Que 2017 nous soit silencieux … du bonheur d’être ensemble !

En mettant à jour mon blog, je me suis étonnée de mon silence de plusieurs mois : pourquoi ce silence ? de quoi ce silence est-il le nom ?

Certains se taisent dans les repas de famille pour ne pas froisser les susceptibilités, respecter les convenances et remplir les attentes des uns et des autres.

D’autres pour observer et attendre tel un rapace le bon moment pour parler et agir.

Ou encore, pour ne pas faire d’ombre et faire briller ce qui les entoure.

Et tous ceux qui se taisent par loyauté par rapport à leur amis ou de crainte de perdre leur emploi.

Ou encore plus rien ne peut être dit après des traumatismes tels que le philosophe Adorno le décrivait : comment encore écrire de la poésie après les horreurs de la seconde guerre mondiale, la Shoah et la déshumanisation des camps de concentration ? Ou est-ce le silence des jeunes filles africaines violées ? De ceux qui ont vécu de loin ou de près les attentats terroristes ? Le silence des victimes en Syrie ou est-ce le silence de la couverture médiatique et politique ?

Ce manque de parole de ceux qui craignent les représailles dans leur pays dominé par des régimes liberticides : être une femme en Iran ou un homosexuel sous la Turquie d’Erdogan ?

Et pourquoi pas ce silence installé de ceux qui ne veulent pas perdre ce qu’ils ont ?

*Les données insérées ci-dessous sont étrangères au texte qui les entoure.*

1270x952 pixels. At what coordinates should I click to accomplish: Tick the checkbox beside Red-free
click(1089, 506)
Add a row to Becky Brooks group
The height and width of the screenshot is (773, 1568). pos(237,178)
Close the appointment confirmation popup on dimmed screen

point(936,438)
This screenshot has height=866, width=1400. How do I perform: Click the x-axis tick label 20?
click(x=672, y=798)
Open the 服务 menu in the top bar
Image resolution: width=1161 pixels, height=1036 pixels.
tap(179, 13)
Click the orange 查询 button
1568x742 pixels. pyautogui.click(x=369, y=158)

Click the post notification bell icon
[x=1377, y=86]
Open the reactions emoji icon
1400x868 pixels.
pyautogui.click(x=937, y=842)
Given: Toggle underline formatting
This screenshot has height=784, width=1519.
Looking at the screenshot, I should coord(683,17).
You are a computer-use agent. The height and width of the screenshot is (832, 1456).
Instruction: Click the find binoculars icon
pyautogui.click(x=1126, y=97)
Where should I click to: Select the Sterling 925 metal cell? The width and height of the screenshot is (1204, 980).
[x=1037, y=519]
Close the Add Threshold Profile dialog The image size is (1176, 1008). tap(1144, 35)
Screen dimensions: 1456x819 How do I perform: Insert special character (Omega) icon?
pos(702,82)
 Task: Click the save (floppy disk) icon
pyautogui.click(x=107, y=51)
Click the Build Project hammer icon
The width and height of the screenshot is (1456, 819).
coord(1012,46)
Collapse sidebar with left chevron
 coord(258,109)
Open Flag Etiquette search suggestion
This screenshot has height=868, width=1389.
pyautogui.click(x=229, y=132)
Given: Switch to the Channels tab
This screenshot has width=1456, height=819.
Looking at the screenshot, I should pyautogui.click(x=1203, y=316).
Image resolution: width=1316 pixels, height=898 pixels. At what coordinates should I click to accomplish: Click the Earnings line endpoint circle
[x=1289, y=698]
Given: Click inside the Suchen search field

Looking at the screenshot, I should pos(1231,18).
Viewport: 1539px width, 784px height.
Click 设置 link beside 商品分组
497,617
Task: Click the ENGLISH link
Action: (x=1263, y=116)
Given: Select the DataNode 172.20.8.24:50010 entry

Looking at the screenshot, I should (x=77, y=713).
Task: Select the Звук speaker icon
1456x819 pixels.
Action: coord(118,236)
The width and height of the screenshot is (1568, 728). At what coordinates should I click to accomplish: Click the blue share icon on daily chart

Qu’en est-il du silence mystique et pourtant si philosophique sur lequel Wittgenstein conclut dans son Tractatus logico-philosophicus : ce qui ne peut pas être dit, doit être tu. Tout ce qui dépasse la parole comme le divin ou autre forme de transcendance, l’infini, l’amour, la beauté ne doivent pas être réduits à la pauvreté des mots.

Le silence de la honte aussi. Etre honteuse d’être au XXième siècle dans un pays où le pouvoir fédéral pinaille sur le visa d’une famille syrienne. Est-ce la honte de ne pas avoir pu changer le cours des choses ou celle d’appartenir à un groupe qui fait du mal à d’autres qui sont dans le besoin ?

Le muets sont à leur manière silencieux car leur langage n’est pas celui des bruits et des sons articulés d’une langue. Et ceux qui ne parlent pas la bonne langue  au bon moment au bon endroit, se sentent-ils être réduits au silence ?

Le silence de ceux dont la parole est enlevée : de ceux qui parlent, qui crient, qui hurlent même mais dont les sonorités sont réduites à des bruits de fond ou dont le sens des paroles est transformé pour les faire disparaître.

Et puis, ceux à qui personne ne s’adresse, le sans-abri du coin que nous entendons dehors tousser à longueur de journée.

Ou cette femme qui dans sa culture ne peut parler que lorsqu’un homme lui donne la parole.

Ou encore, le silence des morts.

C’était le silence de ces dernier mois, en 2016. Ces silences, je ne les veux plus en moi ni autour de moi. Ou en tout cas, amoindris.

Et 2017 pointe ce soir le bout de son nez.

Et si celle-ci doit commencer dans le silence, qu’il soit celui de l’émotion similaire à celle du baiser en-dessous du gui.

C’est ce que je nous souhaite à tous : le silence du bonheur d’être ensemble et de l’être encore tout au long de l’année qui va suivre.